I hadn't realized that Aldiko Pro is available in the App store for the Fire. I've downloaded Aldiko from 3rd party sites for my Fires and loved it, although I rarely use it these days. It's a really nice reading app. I found it interesting, while not surprising, that the Nook and Kobo apps aren't available in the Android app store any more at all (they used to be).


----------



## Sam Rivers (May 22, 2011)

My library switches over to 3M next week; it will no longer use Overdrive so Kindle books will not be available. 

Luckily I got a library card for the Denver library so I will be able to get Kindle books from them.  Hopefully they won't switch to 3M too.


----------



## Sam Rivers (May 22, 2011)

The other shoe has dropped.  Today when I went to the local library site for Overdrive books, I found it was closed.  So I went to the library and found a message that said 3M is now the service they are using and there will be no Kindle books. I was aware of this since I found what they were doing in the library newsletter.

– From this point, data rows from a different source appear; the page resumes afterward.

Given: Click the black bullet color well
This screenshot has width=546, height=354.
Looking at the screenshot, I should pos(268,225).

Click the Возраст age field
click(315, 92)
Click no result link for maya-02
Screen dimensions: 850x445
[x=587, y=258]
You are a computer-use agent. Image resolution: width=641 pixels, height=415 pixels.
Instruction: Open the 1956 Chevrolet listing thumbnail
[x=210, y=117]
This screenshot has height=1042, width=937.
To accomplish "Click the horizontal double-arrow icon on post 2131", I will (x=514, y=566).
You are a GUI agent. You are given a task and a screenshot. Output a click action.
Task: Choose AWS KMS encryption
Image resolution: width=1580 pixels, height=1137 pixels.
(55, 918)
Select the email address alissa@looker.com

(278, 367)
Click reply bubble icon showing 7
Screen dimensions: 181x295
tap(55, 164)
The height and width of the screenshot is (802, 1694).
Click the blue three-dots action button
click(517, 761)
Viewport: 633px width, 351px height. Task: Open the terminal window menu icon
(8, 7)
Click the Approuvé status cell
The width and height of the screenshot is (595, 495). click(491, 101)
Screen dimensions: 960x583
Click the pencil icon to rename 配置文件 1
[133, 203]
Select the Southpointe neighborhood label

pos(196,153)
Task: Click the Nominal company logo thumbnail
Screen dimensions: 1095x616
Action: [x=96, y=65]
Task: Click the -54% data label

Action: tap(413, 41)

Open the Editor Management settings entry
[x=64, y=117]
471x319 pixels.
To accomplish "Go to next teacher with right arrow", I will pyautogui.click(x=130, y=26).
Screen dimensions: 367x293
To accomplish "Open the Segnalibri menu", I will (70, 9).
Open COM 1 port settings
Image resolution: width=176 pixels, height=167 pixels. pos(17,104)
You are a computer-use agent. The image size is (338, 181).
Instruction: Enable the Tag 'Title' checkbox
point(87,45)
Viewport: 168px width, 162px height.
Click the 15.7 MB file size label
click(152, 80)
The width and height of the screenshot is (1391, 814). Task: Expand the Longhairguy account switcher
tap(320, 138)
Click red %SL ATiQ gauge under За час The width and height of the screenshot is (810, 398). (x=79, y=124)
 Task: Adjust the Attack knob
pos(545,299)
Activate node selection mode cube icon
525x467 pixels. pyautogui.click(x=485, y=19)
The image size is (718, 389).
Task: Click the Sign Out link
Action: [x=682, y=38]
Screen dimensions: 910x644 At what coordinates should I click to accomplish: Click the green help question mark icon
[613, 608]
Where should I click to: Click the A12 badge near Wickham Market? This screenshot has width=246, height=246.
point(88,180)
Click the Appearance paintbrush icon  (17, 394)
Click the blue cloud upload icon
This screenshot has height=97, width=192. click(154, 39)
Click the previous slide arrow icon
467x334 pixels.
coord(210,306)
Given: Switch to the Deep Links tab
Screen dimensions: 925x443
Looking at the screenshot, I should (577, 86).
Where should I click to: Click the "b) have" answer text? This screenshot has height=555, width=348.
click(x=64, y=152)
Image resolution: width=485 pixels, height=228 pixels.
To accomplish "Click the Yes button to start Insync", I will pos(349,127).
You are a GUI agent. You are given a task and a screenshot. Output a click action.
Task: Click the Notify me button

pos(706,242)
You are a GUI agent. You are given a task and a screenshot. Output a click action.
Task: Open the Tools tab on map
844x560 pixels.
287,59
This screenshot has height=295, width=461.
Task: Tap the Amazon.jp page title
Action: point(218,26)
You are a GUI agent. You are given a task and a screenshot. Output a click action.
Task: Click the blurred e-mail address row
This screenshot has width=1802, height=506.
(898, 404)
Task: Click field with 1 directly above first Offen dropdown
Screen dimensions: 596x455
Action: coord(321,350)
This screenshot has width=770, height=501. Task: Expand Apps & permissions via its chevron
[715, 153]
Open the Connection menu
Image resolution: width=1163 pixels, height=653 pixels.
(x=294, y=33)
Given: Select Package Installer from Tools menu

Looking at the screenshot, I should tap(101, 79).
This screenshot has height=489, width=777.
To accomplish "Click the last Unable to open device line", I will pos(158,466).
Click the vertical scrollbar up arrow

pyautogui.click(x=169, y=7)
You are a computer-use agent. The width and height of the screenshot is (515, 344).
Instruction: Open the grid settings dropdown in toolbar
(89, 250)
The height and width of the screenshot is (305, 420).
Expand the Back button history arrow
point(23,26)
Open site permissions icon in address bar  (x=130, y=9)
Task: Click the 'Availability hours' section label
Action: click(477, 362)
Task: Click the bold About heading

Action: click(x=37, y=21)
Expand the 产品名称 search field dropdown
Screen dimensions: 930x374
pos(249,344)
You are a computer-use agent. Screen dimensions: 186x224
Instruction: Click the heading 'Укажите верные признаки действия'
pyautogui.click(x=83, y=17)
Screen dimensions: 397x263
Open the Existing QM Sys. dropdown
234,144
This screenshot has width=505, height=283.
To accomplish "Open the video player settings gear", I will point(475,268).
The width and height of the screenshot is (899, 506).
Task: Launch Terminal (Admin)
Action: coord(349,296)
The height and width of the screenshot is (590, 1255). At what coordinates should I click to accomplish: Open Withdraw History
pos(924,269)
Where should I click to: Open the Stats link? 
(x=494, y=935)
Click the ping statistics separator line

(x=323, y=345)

I don't envy the people working the library phones today since there will probably be some people that didn't get the word or ignored it.  Kindle owners will effectively cut out of the library service so they will be upset just like I was at first.


----------



## scully_320 (Jun 27, 2010)

I stumbled across this thread today, as my local library just announced this week that it's switching from Overdrive to 3M Cloud Library in December. The announcement, which came only as a quiet email to cardholders, cited the reason as data privacy concerns with Overdrive. After I explored the Cloud Library site, I realized for the first time that it doesn't support reading on Kindle ereaders, a huge fact conveniently left out of my library's announcement. When I emailed my library's customer service team to confirm, here's the unhelpful and somewhat terse response I got (which makes no mention of privacy concerns):

Unfortunately, Cloud Library is not compatible with regular Kindle devices. This is due to decisions made by amazon.com. Cloud Library ebooks can be downloaded onto Kindle Fire devices. If there's anything you need, please let us know.

So now I'm exploring options with libraries that allow non-residents to join for a fee. I'm leaning toward Houston Public Library and Brooklyn Public Library; however, I'm worried that this switch away from Overdrive is a trend and I don't want to spend $50 on a membership to an out of state library, only to have this happen again. Is there any new insight into how many libraries are leaving Overdrive? I saw the discussion upthread that one library's explanation what that Kindle ereaders represented only about 10% of their downloads. I'm shocked by that - do we think that data is even close to accurate?

Just curious about any new info on this frustrating situation.

Lisa


----------



## Atunah (Nov 20, 2008)

scully_320 said:


> I stumbled across this thread today, as my local library just announced this week that it's switching from Overdrive to 3M Cloud Library in December. The announcement, which came only as a quiet email to cardholders, cited the reason as data privacy concerns with Overdrive. After I explored the Cloud Library site, I realized for the first time that it doesn't support reading on Kindle ereaders, a huge fact conveniently left out of my library's announcement. When I emailed my library's customer service team to confirm, here's the unhelpful and somewhat terse response I got (which makes no mention of privacy concerns):
> 
> Unfortunately, Cloud Library is not compatible with regular Kindle devices. This is due to decisions made by amazon.com. Cloud Library ebooks can be downloaded onto Kindle Fire devices. If there's anything you need, please let us know.
> 
> ...


I haven't heard anything from the 3 libraries I belong to, in fact 1 dropped 3M a while back. They had both for a while. I wonder if they were trying out to see how many patrons would use it and maybe they just didn't. So they dropped it again and stayed with OD.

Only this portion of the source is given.